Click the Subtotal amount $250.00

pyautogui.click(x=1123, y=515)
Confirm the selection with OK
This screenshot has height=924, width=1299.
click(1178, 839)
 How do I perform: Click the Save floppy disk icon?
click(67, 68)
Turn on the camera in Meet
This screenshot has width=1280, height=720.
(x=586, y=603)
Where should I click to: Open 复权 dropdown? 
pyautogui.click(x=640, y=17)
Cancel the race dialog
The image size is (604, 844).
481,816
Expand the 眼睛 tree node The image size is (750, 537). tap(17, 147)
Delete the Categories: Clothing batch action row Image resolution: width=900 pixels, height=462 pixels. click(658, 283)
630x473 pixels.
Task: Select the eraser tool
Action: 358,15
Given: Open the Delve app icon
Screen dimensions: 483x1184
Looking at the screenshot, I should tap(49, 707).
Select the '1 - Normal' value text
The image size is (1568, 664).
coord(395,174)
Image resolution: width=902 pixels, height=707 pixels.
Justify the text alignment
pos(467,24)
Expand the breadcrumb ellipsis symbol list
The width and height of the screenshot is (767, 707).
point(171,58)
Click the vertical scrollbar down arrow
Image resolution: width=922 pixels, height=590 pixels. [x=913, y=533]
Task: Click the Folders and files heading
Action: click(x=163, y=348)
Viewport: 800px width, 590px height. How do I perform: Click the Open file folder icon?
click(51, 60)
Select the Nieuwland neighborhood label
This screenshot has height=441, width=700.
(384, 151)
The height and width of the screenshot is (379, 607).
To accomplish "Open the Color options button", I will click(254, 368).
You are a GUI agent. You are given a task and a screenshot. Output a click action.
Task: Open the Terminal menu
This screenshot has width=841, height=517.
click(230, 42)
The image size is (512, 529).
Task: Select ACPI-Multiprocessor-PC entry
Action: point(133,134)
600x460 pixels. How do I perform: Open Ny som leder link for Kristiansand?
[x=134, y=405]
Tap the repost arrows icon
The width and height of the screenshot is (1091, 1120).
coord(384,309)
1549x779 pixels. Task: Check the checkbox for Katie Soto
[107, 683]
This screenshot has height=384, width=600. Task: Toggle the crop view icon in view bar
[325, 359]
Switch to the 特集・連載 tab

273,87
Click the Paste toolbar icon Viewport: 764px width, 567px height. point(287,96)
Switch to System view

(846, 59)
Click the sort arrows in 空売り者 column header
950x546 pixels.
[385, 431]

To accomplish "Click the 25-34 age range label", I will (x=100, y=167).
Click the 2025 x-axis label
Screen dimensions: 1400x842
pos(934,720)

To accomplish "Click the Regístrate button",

(Instructions to follow)
Please transcribe the lines from the one containing "Screen dimensions: 1400x842" through the last line of the records. Include both ends and nothing else.

(Answer to the exercise)
Screen dimensions: 1400x842
pos(934,720)

To accomplish "Click the Regístrate button",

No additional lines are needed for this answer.